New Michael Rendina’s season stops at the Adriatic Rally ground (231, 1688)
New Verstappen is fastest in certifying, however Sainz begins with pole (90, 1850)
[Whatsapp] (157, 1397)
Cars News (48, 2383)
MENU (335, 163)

Exercise: Write out every entry again so that each line matches the original exactly.

Task response:
New Michael Rendina’s season stops at the Adriatic Rally ground (231, 1688)
New Verstappen is fastest in certifying, however Sainz begins with pole (90, 1850)
[Whatsapp] (157, 1397)
Cars News (48, 2383)
MENU (335, 163)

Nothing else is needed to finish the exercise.